Las
discusiones sobre las finanzas públicas, como lo hemos señalado varias veces,
no rebasan en la mayoría de los casos el nivel de pulpería. Dicho esto con todo
respeto para los propietarios de esos establecimientos, por cierto hoy casi
desaparecidos del territorio nacional o bien reciclados por laboriosos
emigrantes como "minimarkets".
Es
la mala filosofía que solamente se puede gastar lo que se recauda. Si se
incumple con ese precepto inevitablemente caeremos en la bancarrota.
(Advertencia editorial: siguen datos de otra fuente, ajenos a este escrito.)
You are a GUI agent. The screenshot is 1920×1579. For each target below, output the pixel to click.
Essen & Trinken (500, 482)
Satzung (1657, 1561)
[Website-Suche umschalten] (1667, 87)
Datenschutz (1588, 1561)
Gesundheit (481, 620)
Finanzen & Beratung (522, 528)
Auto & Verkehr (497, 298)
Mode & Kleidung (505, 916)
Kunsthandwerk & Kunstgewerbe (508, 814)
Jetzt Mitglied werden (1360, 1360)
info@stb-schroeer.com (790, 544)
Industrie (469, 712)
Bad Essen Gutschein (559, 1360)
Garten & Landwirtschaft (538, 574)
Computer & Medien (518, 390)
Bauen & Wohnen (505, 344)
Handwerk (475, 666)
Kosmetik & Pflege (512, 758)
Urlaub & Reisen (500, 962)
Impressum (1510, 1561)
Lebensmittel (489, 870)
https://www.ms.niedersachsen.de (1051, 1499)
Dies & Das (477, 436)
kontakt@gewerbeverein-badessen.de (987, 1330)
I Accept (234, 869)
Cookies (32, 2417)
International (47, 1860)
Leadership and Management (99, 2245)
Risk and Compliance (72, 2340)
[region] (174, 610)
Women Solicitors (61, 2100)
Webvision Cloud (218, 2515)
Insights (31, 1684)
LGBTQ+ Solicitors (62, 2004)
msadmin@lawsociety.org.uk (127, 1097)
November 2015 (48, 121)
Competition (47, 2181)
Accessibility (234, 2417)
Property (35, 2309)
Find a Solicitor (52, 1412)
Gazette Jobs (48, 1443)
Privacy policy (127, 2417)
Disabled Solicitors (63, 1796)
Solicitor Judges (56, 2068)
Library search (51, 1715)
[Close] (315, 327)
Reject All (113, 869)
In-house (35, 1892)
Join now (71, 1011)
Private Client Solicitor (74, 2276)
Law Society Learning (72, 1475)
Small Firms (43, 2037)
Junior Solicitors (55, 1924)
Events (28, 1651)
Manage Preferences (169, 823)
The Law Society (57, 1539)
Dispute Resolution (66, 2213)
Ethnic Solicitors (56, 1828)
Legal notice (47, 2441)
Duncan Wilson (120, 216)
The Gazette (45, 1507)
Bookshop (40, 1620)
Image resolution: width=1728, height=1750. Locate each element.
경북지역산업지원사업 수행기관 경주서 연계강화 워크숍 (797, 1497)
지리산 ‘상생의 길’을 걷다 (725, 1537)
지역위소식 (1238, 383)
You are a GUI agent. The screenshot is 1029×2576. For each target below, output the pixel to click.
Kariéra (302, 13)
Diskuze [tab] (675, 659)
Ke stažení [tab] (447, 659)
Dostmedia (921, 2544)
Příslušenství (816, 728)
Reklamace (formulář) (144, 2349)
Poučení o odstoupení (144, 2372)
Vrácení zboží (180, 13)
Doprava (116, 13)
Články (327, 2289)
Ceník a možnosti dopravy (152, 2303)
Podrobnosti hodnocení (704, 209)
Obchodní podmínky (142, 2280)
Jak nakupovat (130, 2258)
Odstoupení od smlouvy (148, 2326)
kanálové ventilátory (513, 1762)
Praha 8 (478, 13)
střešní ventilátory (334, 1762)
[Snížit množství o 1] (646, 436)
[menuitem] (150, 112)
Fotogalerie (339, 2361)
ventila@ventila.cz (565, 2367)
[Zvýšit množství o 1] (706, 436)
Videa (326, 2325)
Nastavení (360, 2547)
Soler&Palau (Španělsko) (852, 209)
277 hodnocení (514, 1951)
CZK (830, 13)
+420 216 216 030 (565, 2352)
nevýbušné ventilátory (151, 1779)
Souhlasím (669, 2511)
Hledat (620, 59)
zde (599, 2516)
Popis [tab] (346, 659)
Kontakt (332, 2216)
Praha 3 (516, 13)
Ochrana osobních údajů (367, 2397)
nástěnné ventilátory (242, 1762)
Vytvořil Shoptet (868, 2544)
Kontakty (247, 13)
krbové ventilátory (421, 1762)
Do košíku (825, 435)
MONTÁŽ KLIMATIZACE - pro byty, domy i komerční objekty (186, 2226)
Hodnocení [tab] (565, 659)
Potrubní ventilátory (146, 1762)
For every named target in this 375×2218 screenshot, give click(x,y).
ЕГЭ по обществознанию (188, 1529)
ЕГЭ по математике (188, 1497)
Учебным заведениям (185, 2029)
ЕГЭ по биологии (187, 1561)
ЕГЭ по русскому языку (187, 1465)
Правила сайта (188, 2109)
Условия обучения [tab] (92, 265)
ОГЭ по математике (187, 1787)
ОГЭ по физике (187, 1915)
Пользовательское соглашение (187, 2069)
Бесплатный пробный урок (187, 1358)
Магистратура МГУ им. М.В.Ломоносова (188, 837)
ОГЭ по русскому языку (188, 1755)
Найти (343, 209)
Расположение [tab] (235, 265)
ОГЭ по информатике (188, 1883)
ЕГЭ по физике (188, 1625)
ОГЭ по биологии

Y también
está prohibido cualquier intento de elevación de impuestos, sobre todo al
capital, so pena de asustarlo indebidamente. Se reclama la falta de inversión pública
en servicios esenciales, que se atribuye al elevado gasto gubernamental en salarios, pensiones y demás, y se
insiste en que todo se resolvería con tijeretazos a diestra y siniestra, sin
ton ni son, porque el déficit ha alcanzado niveles inaceptables para la economía
del país.
Por
supuesto que no se hacen distinciones entre gastos e inversiones, y entre
endeudamiento para enfrentar el gasto corriente y el endeudamiento productivo a
mediano y largo plazo. No se discute, además, con base en un programa de
desarrollo nacional, con metas claramente establecidas en educación, salud,
infraestructura vial y modernización de aeropuertos y puertos. Cuando se osa
hablar de reformar la estructura impositiva, abundan los que se paran en la
escoba, haciendo oposición cerrada a
cualquier proyecto que lleve esa intención. O, en el mejor de los casos, se
condiciona la aprobación de iniciativas con esos fines a la disminución del
gasto del gobierno y las instituciones públicas, y al mejoramiento de su
eficiencia.
¿Qué
es lo primero: los impuestos o la transformación de la institucionalidad pública?
¿El huevo o la gallina? Condicionar una cosa a la otra es dar vueltas en círculo;
ambas son igualmente necesarias y se debería avanzar en su logro simultáneamente.
Es cierto que hay un problema de eficiencia en el funcionamiento institucional
y de capacidad de gestión, aun cuando se disponga de recursos, como sucede con
algunos préstamos. Y también hay gasto innecesario; pero igualmente cierto es que muchas instituciones fueron
colocadas en la fila de las posibles privatizaciones y vieron por tanto
cercenados sus recursos. Como aquella ocurrió a medias, se quedaron en una
especie de limbo: cargadas de funcionarios y trabajadores, pero carentes de
presupuesto operativo. Otras vieron crecer sus planillas innecesariamente, por
razones políticas.
En
resumen, gobiernos van y vienen, cada vez con menos recursos para inversión,
postergando una y otra vez las tareas urgentes que el país necesita realizar en
la economía y el bienestar social. Dos intentos de reforma tributaria se han
realizado en lo que va del siglo. Ambos fracasaron porque fueron torpedeados
por quienes se benefician con la situación actual. ¿Por cuánto tiempo más se
podrá impedir una reforma tributaria?